PROVIDED DATA -
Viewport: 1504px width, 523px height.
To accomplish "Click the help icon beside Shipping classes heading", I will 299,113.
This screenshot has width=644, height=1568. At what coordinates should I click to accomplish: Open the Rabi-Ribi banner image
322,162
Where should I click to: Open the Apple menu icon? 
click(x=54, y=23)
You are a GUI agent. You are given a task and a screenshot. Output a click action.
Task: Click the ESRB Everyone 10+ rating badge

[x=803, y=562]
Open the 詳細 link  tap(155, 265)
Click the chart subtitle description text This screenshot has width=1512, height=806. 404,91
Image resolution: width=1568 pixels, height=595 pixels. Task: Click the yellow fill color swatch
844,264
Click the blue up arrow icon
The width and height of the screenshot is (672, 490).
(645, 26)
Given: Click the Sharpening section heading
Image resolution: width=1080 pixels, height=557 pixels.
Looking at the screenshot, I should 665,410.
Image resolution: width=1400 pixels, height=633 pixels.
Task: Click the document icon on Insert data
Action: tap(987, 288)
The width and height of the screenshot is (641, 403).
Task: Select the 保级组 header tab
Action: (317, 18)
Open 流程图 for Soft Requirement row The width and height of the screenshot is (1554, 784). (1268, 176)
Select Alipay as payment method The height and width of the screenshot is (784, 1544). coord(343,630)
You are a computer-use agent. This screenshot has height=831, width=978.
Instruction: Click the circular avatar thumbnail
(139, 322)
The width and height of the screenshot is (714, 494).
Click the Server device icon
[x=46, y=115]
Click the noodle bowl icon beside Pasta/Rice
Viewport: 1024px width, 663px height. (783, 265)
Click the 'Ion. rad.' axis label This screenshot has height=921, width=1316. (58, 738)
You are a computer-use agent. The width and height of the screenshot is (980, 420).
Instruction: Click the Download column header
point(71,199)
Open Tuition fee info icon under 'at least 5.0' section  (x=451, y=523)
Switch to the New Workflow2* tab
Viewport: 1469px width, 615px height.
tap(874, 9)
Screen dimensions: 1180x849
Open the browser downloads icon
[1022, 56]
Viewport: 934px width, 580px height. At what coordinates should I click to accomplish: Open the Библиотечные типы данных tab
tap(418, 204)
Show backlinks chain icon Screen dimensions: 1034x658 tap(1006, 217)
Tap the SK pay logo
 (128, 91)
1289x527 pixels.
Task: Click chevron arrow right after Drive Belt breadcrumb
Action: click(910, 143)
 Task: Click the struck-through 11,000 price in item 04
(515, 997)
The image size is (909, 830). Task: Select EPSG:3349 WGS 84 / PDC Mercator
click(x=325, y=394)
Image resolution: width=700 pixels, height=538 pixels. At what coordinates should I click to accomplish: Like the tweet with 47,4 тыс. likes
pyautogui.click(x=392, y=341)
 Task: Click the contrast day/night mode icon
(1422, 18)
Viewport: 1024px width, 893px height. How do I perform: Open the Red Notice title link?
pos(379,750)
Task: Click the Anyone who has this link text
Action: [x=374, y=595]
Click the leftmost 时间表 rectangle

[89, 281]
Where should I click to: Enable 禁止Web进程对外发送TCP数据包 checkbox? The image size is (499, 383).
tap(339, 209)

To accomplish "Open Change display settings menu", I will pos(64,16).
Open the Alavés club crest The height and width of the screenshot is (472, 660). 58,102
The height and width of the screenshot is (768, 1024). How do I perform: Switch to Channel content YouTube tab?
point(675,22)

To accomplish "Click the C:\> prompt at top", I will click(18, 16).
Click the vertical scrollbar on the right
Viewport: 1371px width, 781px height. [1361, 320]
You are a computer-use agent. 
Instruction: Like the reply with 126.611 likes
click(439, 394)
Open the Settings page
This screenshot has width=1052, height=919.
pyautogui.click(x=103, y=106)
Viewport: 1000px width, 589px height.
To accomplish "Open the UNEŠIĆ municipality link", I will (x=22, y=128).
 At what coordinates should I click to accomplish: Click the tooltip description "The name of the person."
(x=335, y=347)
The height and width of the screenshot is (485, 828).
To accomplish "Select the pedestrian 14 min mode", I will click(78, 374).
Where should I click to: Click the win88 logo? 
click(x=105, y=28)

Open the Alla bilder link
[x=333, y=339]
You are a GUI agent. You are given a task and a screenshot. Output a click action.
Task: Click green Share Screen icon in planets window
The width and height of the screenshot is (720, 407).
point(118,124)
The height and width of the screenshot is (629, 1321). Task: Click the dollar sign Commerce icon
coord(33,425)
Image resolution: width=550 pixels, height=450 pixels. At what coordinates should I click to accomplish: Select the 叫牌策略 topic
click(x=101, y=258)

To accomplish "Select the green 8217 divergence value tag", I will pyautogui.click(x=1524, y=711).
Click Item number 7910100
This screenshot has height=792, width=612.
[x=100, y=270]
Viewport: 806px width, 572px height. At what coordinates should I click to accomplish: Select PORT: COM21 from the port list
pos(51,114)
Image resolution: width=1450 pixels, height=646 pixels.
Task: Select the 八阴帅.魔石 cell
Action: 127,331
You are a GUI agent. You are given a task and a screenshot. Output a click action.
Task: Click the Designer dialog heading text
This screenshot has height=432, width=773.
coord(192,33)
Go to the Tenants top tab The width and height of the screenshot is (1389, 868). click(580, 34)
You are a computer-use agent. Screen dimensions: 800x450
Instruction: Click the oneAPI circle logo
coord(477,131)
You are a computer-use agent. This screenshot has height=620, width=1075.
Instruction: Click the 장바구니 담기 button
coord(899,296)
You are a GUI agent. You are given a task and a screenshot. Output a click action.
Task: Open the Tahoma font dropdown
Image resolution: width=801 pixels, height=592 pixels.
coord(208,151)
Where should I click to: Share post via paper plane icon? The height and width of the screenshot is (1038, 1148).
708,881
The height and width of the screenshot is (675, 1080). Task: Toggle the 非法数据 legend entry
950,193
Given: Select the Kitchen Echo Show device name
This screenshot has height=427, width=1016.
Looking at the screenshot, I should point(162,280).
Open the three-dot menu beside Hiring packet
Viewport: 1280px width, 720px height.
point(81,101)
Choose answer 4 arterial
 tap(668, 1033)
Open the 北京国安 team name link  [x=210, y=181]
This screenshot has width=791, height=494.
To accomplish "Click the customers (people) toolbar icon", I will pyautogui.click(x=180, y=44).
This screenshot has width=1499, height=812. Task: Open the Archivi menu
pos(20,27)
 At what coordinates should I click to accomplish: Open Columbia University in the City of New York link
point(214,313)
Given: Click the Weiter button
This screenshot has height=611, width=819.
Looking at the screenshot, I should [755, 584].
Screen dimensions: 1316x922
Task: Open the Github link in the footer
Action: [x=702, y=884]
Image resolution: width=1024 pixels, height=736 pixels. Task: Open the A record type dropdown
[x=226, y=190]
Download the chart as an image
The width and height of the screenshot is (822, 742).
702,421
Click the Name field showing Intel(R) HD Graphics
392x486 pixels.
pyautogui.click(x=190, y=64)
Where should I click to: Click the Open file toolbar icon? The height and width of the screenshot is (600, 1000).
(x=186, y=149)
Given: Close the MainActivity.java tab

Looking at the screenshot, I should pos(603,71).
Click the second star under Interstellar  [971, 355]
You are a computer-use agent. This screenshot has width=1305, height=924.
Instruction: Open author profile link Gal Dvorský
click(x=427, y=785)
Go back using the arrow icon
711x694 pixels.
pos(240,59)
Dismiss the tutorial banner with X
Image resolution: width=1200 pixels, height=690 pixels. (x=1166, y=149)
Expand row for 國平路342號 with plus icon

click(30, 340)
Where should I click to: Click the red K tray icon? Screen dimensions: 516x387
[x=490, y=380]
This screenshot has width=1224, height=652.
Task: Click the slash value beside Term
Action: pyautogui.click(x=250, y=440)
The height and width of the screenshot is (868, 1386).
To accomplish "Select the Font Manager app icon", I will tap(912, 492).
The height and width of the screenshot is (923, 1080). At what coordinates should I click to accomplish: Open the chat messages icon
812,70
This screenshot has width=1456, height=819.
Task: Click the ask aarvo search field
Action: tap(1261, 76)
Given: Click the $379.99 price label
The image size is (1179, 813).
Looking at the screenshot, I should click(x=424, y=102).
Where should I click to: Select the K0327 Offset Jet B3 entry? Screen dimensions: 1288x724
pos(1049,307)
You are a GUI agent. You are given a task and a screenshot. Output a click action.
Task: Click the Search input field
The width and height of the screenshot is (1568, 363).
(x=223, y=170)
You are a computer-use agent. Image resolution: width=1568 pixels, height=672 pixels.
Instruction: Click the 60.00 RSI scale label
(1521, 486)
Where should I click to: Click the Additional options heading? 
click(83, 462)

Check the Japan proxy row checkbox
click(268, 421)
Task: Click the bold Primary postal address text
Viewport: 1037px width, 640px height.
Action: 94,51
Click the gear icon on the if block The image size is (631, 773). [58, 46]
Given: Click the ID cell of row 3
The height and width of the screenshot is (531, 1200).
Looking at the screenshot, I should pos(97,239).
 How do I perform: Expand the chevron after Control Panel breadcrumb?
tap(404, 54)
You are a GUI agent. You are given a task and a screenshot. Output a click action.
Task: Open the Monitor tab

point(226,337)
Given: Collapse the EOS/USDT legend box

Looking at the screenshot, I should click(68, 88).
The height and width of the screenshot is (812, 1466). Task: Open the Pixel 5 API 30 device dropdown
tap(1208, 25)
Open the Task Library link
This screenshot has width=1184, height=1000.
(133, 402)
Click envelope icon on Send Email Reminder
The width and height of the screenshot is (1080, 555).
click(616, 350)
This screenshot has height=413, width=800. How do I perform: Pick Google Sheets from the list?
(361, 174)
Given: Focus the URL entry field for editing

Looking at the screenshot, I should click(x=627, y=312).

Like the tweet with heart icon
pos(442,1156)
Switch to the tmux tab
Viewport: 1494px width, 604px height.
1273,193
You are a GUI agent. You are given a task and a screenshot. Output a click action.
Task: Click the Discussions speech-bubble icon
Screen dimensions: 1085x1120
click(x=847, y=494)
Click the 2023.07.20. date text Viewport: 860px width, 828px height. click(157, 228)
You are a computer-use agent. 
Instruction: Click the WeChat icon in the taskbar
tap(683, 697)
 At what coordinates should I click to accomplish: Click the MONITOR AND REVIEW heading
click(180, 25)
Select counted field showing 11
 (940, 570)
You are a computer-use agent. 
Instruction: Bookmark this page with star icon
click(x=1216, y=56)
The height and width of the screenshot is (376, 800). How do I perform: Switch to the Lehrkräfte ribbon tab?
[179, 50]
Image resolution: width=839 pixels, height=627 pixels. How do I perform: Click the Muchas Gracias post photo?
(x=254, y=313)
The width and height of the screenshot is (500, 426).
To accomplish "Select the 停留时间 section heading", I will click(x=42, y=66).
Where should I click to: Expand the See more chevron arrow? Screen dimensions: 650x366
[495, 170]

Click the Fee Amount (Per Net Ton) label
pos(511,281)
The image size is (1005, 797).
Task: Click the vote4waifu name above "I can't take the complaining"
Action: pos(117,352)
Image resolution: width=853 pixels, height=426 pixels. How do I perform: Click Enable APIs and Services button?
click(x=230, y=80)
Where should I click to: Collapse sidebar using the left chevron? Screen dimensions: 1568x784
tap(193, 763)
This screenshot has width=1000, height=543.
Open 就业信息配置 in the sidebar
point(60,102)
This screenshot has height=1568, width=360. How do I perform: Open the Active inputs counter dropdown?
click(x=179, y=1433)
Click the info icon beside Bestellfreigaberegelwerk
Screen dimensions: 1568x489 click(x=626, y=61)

TASK DIRECTIONS - Search the data for "This screenshot has height=1568, width=360.". Beginning with that line, set down every line through the last exactly.

RESULT BELOW -
This screenshot has height=1568, width=360. How do I perform: Open the Active inputs counter dropdown?
click(x=179, y=1433)
Click the info icon beside Bestellfreigaberegelwerk
Screen dimensions: 1568x489 click(x=626, y=61)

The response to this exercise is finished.